**Extrait fourni**
Laurine Rousselet : Dans le livre Marie-Agnès Gillot, Sortir du cadre (2022), tu écris, chère Marie-Agnès, que dans la transmission de ton art, « apprendre à travailler à la sensation » relève d’une nécessité primordiale. Comment parviens-tu à enseigner cette faculté de communication des sensations qui confère à la danse, en particulier avec la profondeur et la véracité des émotions, son pouvoir d’évocation constant ?
Marie-Agnès Gillot : Pour se souvenir de la sensation, il faut se placer sur un plan purement technique. La sensation est un repère. Elle se ressent, soit par la douleur, soit par ce que j’appellerais des « clés », c’est-à-dire quand ça bloque. Les plus grands danseurs ont développé une mémoire extraordinaire de la sensation, ce qui fait que, s’il manque dans la chaîne musculaire et articulaire engagée un maillon, nous reconnaissons immédiatement la fausseté du mouvement. En danse classique, toute notre éducation se fait face à un miroir. Nous n’en avons plus besoin à partir d’un certain stade, évidemment. En danse contemporaine, ce miroir n’existe pas. Pour les représentations des grands ballets classiques, les maîtres de ballet retirent notre reflet une semaine avant d’aller en scène. Quand je suis face à mes élèves, petits ou grands, je leur dis tout le temps : « Tu as senti » ?
L.R. : Ta phrase suivante marque : « Mon âme peut-elle aller vers une physicalité morale ? » Pourrais-tu développer ta pensée ?
M-A.G. : Les termes « physicalité morale » signifient avant tout que je ne « pense » pas, je m’explique, que je fais que des sensations dans ma tête. Je vis par et grâce aux vibrations qui m’enveloppent, qui me poussent, qui m’élèvent. Mon instinct est le mot le plus précieux à conserver et à nourrir et à laisser libre.
L.R. : Il y a des rencontres déterminantes dans la vie. Elles nous révèlent à nous-mêmes. Tu parles de Claude Bessy (danseuse étoile, directrice du Ballet de l’Opéra, directrice de l’École de danse de l’Opéra, chorégraphe, pédagogue) avec beaucoup de chaleur et d’admiration. Il semble qu’elle ait touché en toi un lieu très profond. Quel est le chemin initiatique qu’elle a pu t’offrir ?
M-A.G. : Enfant, à l’âge de neuf ans, Claude Bessy m’a beaucoup humiliée. Cela faisait partie de sa manière d’enseigner. Sa vérité de danse était précieuse. Si elle ne m’avait pas vexée au plus profond de moi, je ne me serais pas bagarrée. Elle a réveillé le tigre en moi. Car j’étais douce et timide. À l’époque, la technique d’enseignement était celle-ci. J’étais donc enfant. J’étais sensible et naïve. Or, pour prétendre devenir une danseuse étoile, il faut être dure, et pas « faible ». Claude Bessy a amené la modernité, sa propre musicalité, et puis les chorégraphes, pas n’importe lesquels. Elle est très open mind, elle a ouvert une école de danse de l’Opéra de Paris à Nanterre. Elle était très moderne.

**Consigne de travail**
Extrayez de l'entretien sur la danse ci-dessus le passage qui s'ouvre sur les mots contenant « Laurine Rousselet : Dans » et se clôt sur « d’évocation constant ? ».

**Les données**

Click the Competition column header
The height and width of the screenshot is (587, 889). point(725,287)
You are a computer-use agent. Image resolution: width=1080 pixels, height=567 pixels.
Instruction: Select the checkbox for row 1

**Résultat de l'exercice**
Laurine Rousselet : Dans le livre Marie-Agnès Gillot, Sortir du cadre (2022), tu écris, chère Marie-Agnès, que dans la transmission de ton art, « apprendre à travailler à la sensation » relève d’une nécessité primordiale. Comment parviens-tu à enseigner cette faculté de communication des sensations qui confère à la danse, en particulier avec la profondeur et la véracité des émotions, son pouvoir d’évocation constant ?